Sólo sé que hay conexiones inevitables…

Así que…

Dejemos los titubeos, los sueños recurrentes, las ansias, las culpas. Cumplamos los antojos. Quiero aclarar esto de una vez: saca tu hermosa verga y empecemos a acercarnos la piel.

Nuestros cuerpos se conocen. Han anticipado el placer de estar juntos desde kilómetros de distancia. Han conseguido satisfacerse incluso sin compartir el mismo lugar, con sólo la idea de compartirse. Son profecía de una química perfecta, conscientes de cada fibra despertando con sólo pensarse, convencidos de que el éxtasis es sencillo si se rozan. 

Enséñame tu enorme tamaño. Empieza a darme las órdenes para estar a tus pies, pero en el cielo: con mi boca probándote casi hasta ahogarme o arriba de ti, ardiendo sin redención en el infierno.

Porque nos gusta el incendio que provocamos, las historias que quemamos, la humedad entre nosotros, las bocas encontrándose…

Porque nuestros secretos sobrepasan las vidas.

Porque esta jodida conexión no puede limitarse.

Porque no lo decides ni tú ni yo.

Nuestros sexos se reclaman, se buscan, se encuentran… y cuando se tienen, lo hacen hasta ya no poder más. Hasta el último jadeo. El último grito.

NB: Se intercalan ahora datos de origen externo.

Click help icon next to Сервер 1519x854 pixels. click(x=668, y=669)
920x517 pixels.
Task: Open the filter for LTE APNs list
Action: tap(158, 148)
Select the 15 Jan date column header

Hasta el gesto final de placer intenso y el temblor de mis piernas al terminar.

Porque volvemos cama, estrellas, humo, paraíso, mundo… cualquier momento.

Porque sin pretenderlo siquiera, encontramos sincronía en nuestras diferencias y transformamos las ganas, tu nombre y mi carne en paroxismos simultáneos.

Esos que duran eternidades de minutos o ráfagas de horas.

Esos épicos y anecdóticos que quisiéramos contar a todos.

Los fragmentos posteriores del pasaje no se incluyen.